The following poems appear in Neil’s pamphlet:
This poem is gunmetal grey
after Rishi Dastidar’s “Gunmetal”
The dawn is gunmetal grey.
The dawn is the hammer that hits the pin.
The sun is gunmetal grey.
The sun is a barrelling flame of hot gas.
The night is gunmetal grey.
On impact it ripples then fractures.
The stars are gunmetal grey.
The stars are a hole the size of a grapefruit.
The sea is gunmetal grey.
Broken down and reassembled by a single minded moon.
Bloh-da-weth
In Welsh an f changes into a v
the way a flower becomes a beak in a bad translation.

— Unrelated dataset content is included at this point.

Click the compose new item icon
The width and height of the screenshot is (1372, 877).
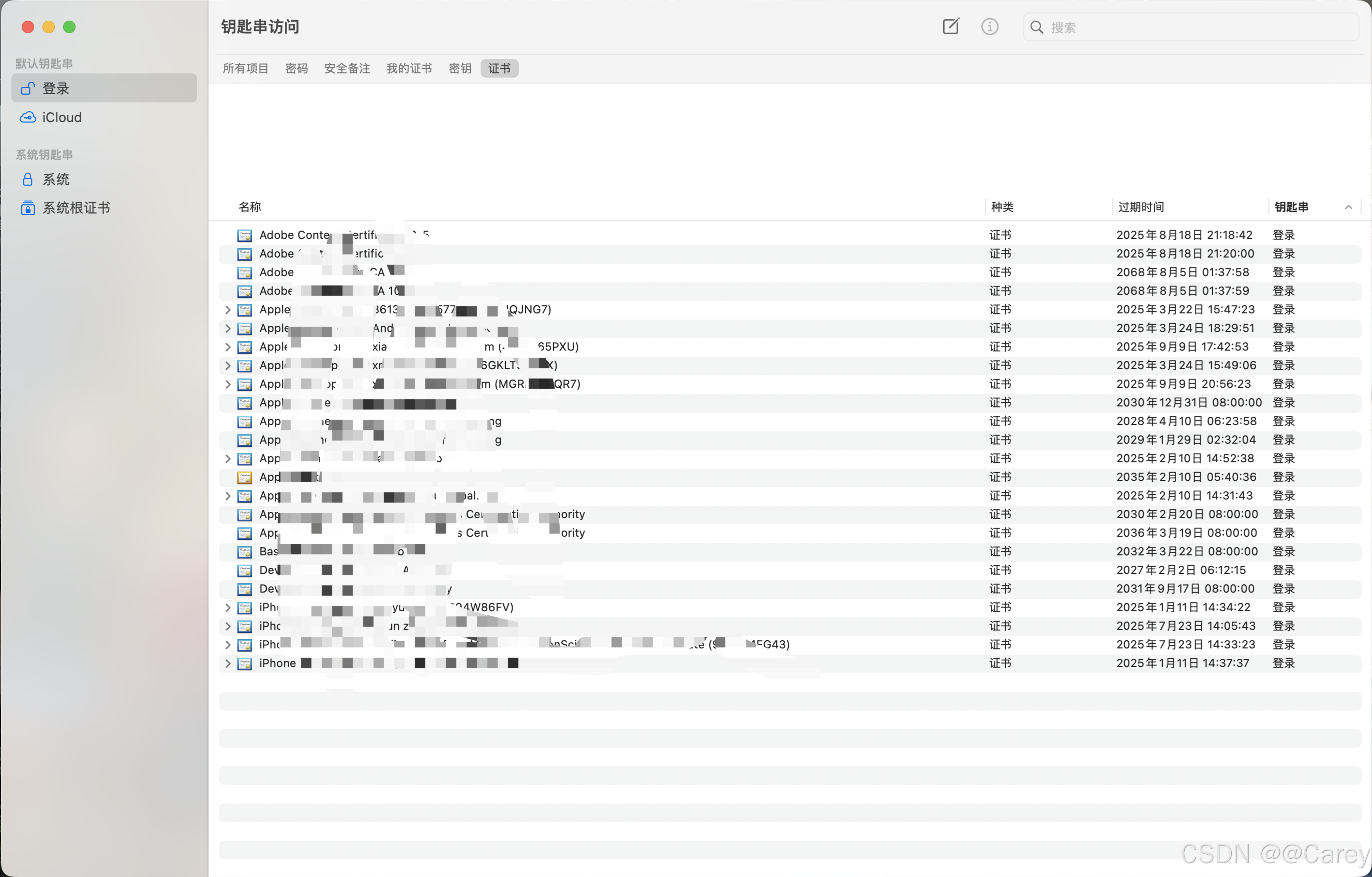click(x=950, y=27)
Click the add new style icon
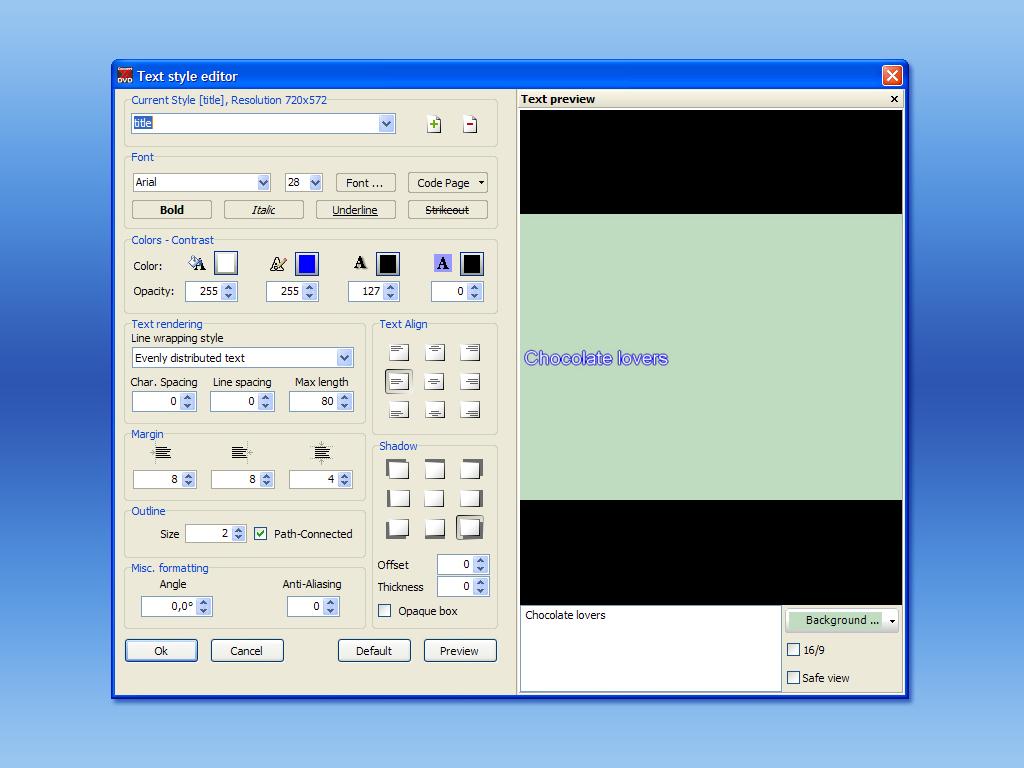 434,124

Unchained from oak, from meadow-sweet, from broom
then kicked out of woman.
Now you are a prison with a heart for a face,
wings made from the muscle of a river.
A voice that unhinges the night.
The owl swallows her prey whole.
TESTIMONIALS
Neil Richards’ writing is immensely likeable, with the clarity of proverb and the earthy humour of speech. Though never insistent, these are poems of true assurance: ‘The river knows where it’s going.’
Alison Brackenbury
Images of water recur in this beautiful collection, in which Neil Richards reaches into the depths to retrieve charged elemental poems that touch on myth, religion, and loss in exact and delicate language.
Ben Parker
Whether he is writing about Noah ‘discreetly sewing souls into ants’, Narcissus as he ‘punctures the water with his tongue and drinks from himself’, the Minotaur laying out the labyrinth, or even a man turning into an apple tree sprouting, Neil Richards’ poems offer the reader a glimpse into a strange and compelling new world. These perfectly wrought poems are mesmeric, haunting, and fiercely original. Wings Made from the Muscle of a River introduces the work of an electrifying new voice in poetry.